EXERCISE
Return every line from the records below that has the word "computer".

DATASET EXCERPTS
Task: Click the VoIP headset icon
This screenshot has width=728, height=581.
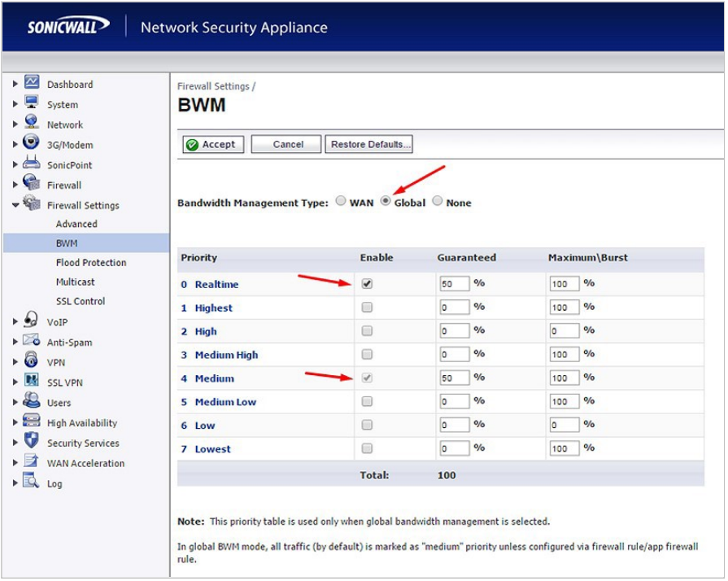Action: click(x=32, y=321)
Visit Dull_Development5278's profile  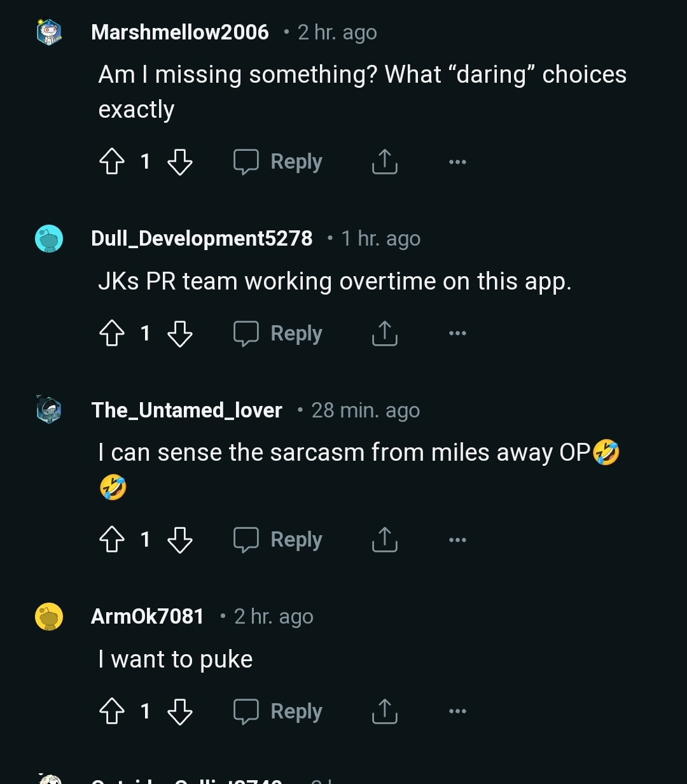pos(201,238)
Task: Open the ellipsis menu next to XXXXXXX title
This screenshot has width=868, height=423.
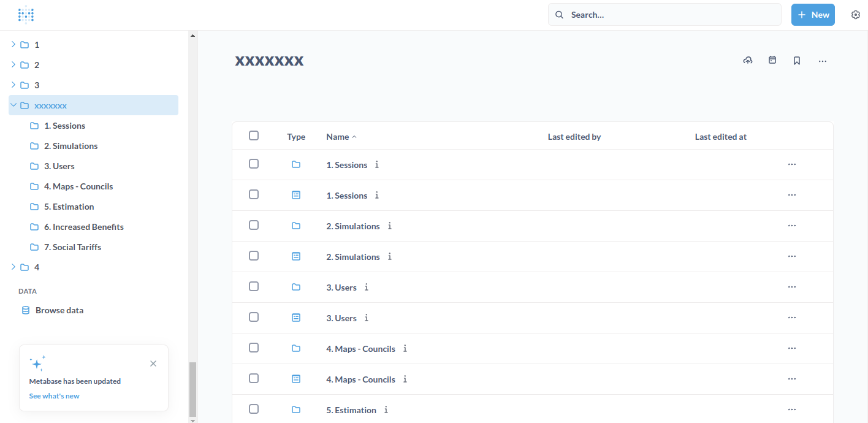Action: click(823, 60)
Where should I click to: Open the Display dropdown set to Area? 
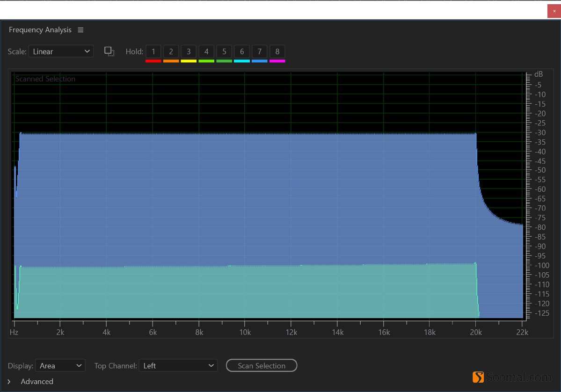60,366
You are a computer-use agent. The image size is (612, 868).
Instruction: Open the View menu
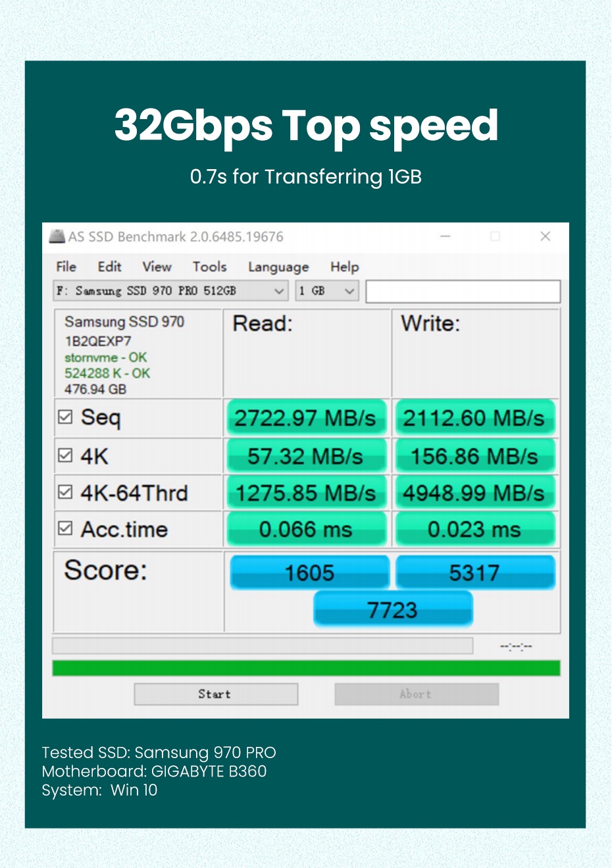coord(157,267)
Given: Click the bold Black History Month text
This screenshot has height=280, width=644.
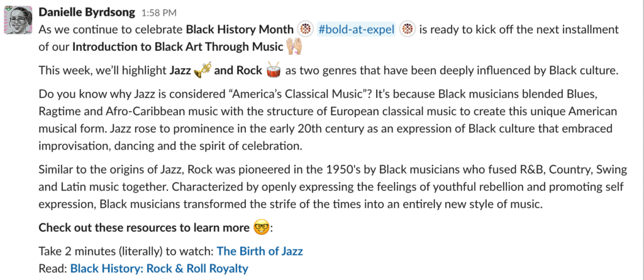Looking at the screenshot, I should 240,30.
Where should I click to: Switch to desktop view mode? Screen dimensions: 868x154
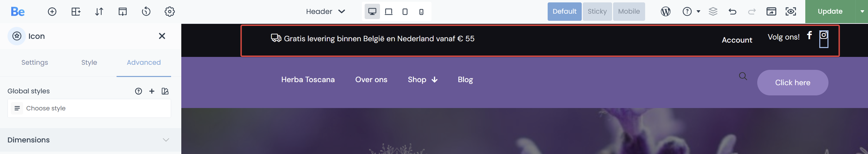coord(372,12)
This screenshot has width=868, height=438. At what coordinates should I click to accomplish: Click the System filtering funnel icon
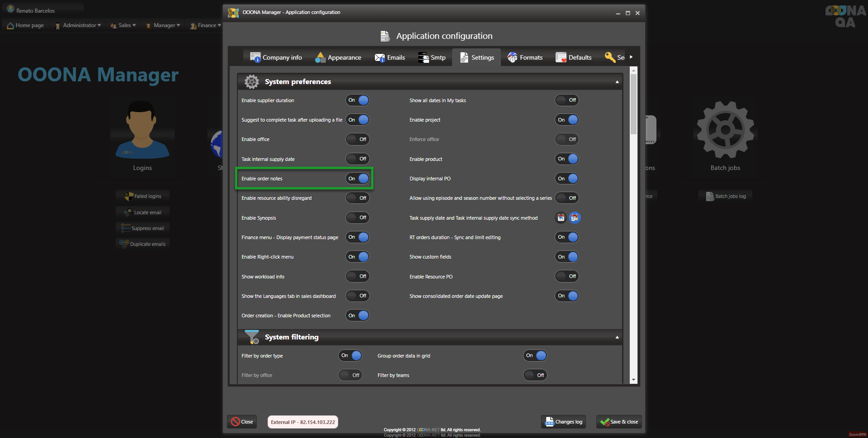(252, 337)
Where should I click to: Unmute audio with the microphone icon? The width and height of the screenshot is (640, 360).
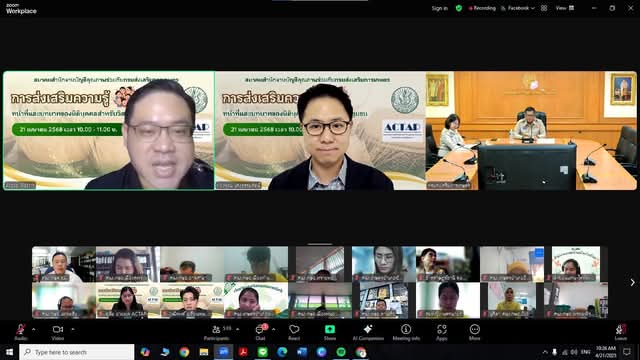point(20,332)
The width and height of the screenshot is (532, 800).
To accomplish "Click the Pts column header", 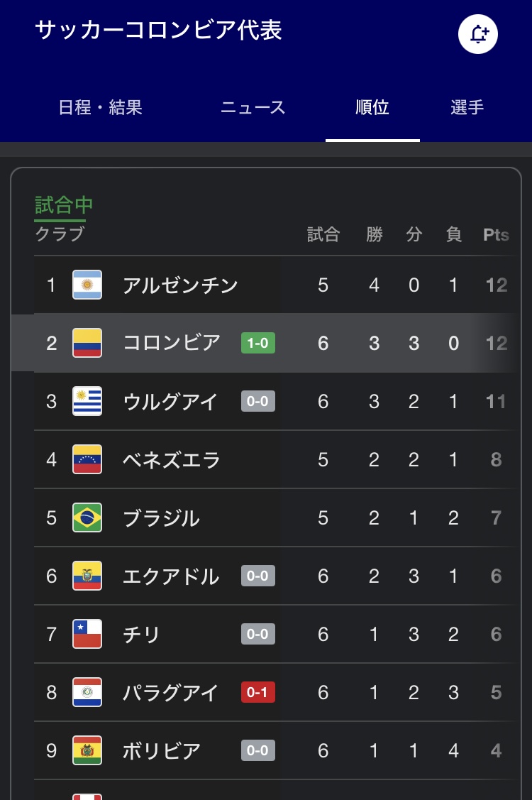I will (x=496, y=235).
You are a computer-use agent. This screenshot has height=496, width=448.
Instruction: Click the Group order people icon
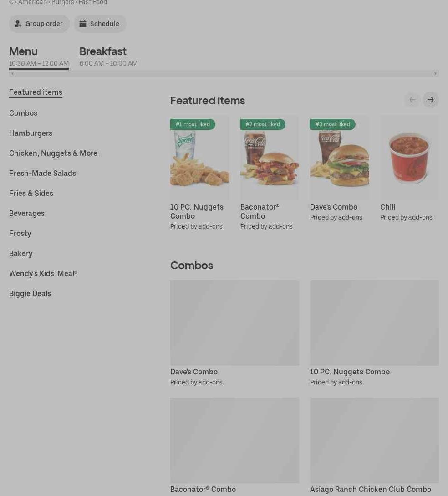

OUTPUT OF THE EXERCISE
You are a computer-use agent. The image size is (612, 868).
You are a computer-use agent. This screenshot has height=496, width=448.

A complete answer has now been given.